Durante a evolução, as serpentes venenosas se especializaram em afetar as funções vitais de suas vítimas. Por exemplo, o veneno das cobras Bothrops ou Crotalus lesa respectivamente, o sistema cardiovascular e o tecido nervoso central de suas vítimas. Entretanto, o veneno das cobras nunca restringe sua ação a uma única molécula alvo para afetar uma função fisiológica importante de suas vítimas. Tanto as Bothrops quanto as Crotalus produzem um certo número de toxinas (mormente enzimas e peptídeos) que desestabilizam os níveis fisiológicos dos hormônios ao atrapalhar a atividade de enzimas fundamentais, receptores, ou canais de íon, desequilibrando assim todo o sistema cardiovascular ou nervoso de suas vítimas. Além disso, uma toxina é freqüentemente associada a algumas moléculas altamente homólogas que exibem uma especificidade marcante em relação ao mesmo alvo.
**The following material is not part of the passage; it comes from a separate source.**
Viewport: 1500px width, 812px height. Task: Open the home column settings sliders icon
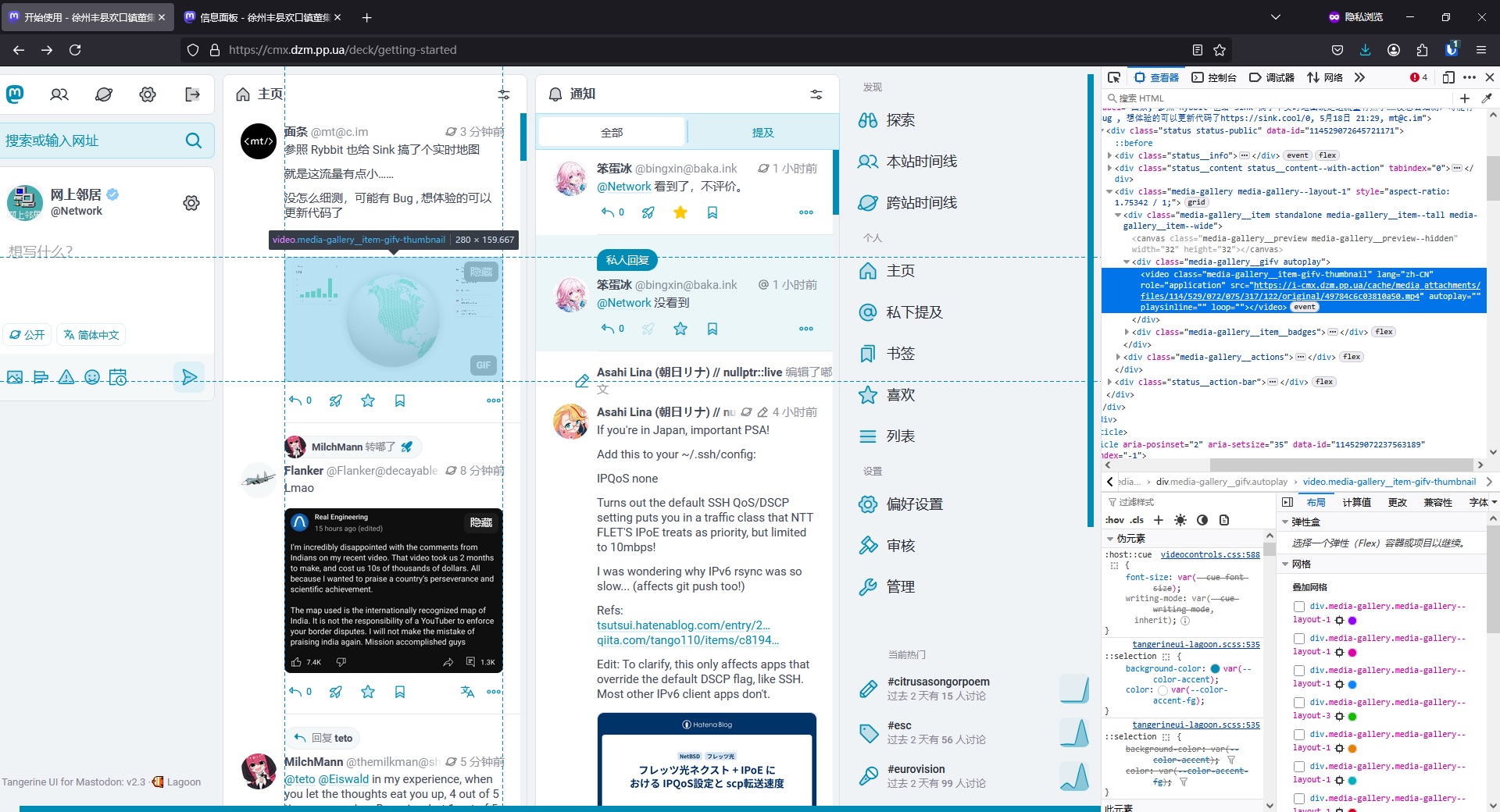(x=504, y=94)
Um bom exemplo são as moléculas 17 BPP encontradas no veneno Bj, cada uma exibindo uma especificidade marcante em relação aos sítios dirigidos da ECA.

O veneno da glândula da serpente pode ser visto como o departamento de P&D de um laboratório farmacêutico natural que ajuda na sobrevivência das espécies através da mutação e da seleção das toxinas mais apropriadas para assegurar que danos suficientes serão causados ao sistema fisiológico da vítima.
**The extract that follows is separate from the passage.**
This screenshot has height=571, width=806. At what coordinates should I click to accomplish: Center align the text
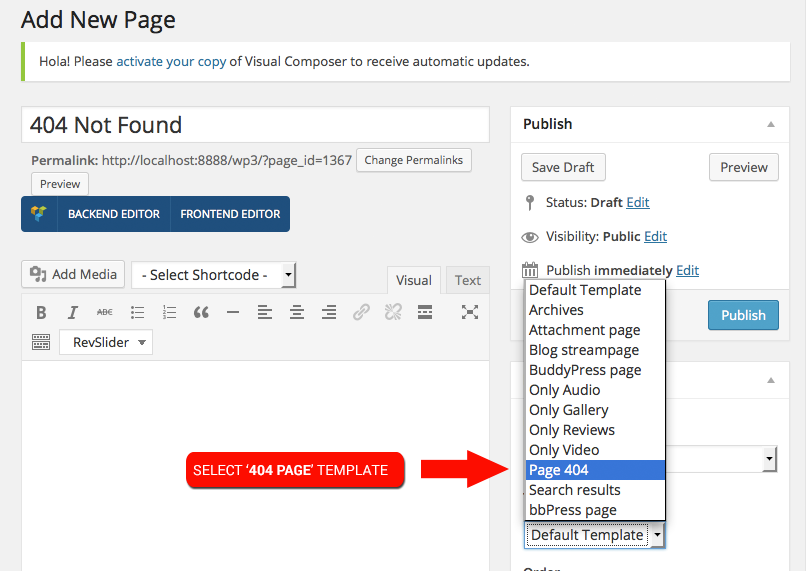tap(296, 312)
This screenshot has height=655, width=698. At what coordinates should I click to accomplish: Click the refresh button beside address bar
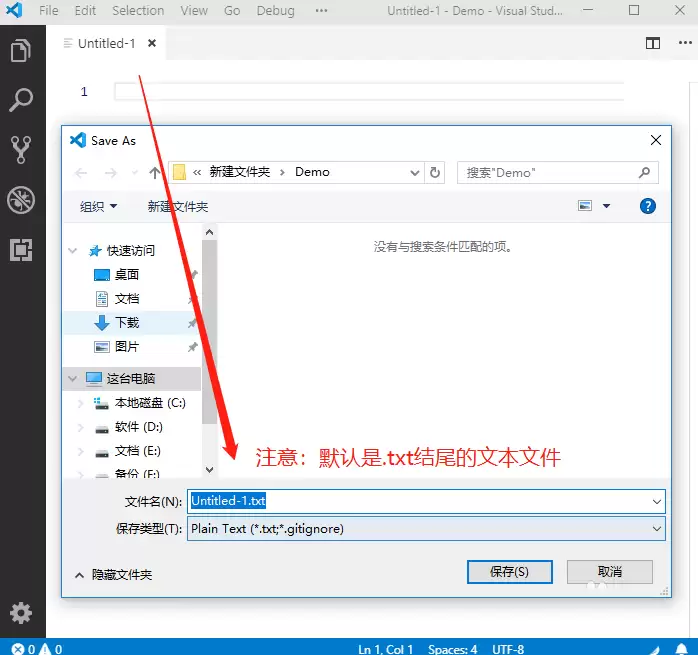click(x=435, y=172)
Devido à alta especificidade de seu alvo, as toxinas do veneno das serpentes têm sido cada vez mais usadas como ferramentas farmacológicas e como protótipos para o desenvolvimento de drogas. Enquanto empresas farmacêuticas gastam milhões de dólares procurando por compostos farmacológicos numa vasta varredura das bibliotecas químicas, (1) por milhões de anos as serpentes têm desenhado suas próprias drogas de sucesso contando apenas com a ajuda da seleção natural.
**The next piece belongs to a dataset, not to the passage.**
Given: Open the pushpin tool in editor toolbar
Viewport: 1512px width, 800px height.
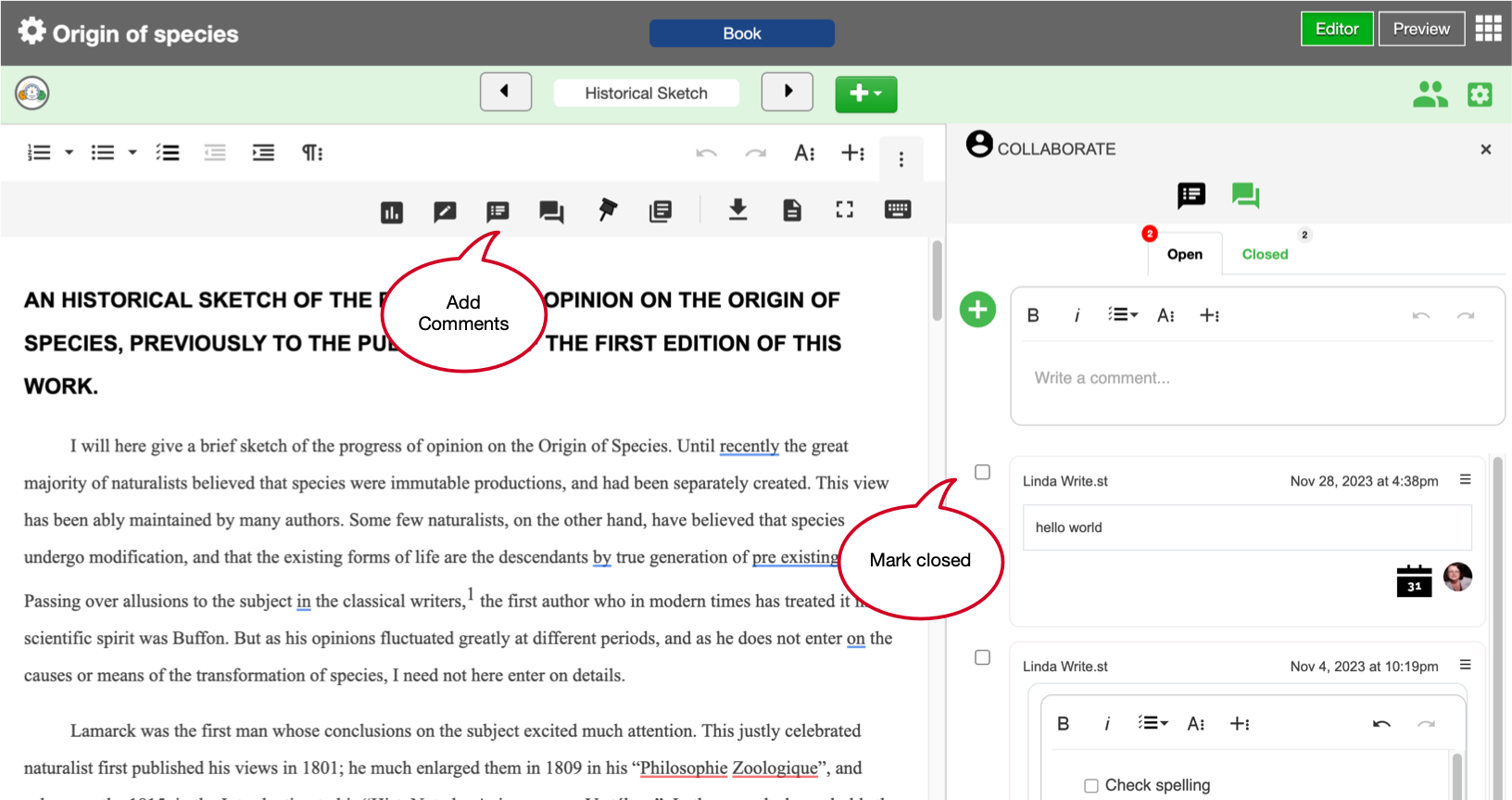Looking at the screenshot, I should coord(607,210).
Em geral, as toxinas formam o compostos principais que são encontrados nos venenos, secreções e outros componentes de uma variedade de animais, plantas e fontes microbianas. As toxinas podem ser usadas para propósitos de defesa ou para lesar os sistemas cardiovasculares e nervosos causando coagulação do sangue e fibrinólise, migração de células, processos inflamatórios, paralisia, etc. No CAT, podemos tomar uma abordagem multidisciplinar na investigação das toxinas naturais que inclui isolamento e purificação, estudos de ações farmacológicas, determinação estrutural da toxina, e estudos da função-estrutura e seus aspectos biológicos moleculares. Várias instituições brasileiras estão engajadas neste projeto que é centralizado no Instituto Butantan. O CAT também mantém produtivas colaborações com instituições estrangeiras na França, Inglaterra, Estados Unidos, Alemanha e Japão.

1)P. Landers, "Drug industries big push into technology falls short," Wall Street Journal - Edição Oriental, 24 de fevereiro, 2004, p. A1.
2)O. A. V. Marques and W. Duleba W (eds.), Holos Editora, Ribeirão Preto, SP, Brazil (2004).

conclusão:  Dois brasileiros  descobriram que o veneno pode ser transformado em remédio. É a ciência utilizando o veneno da serpente.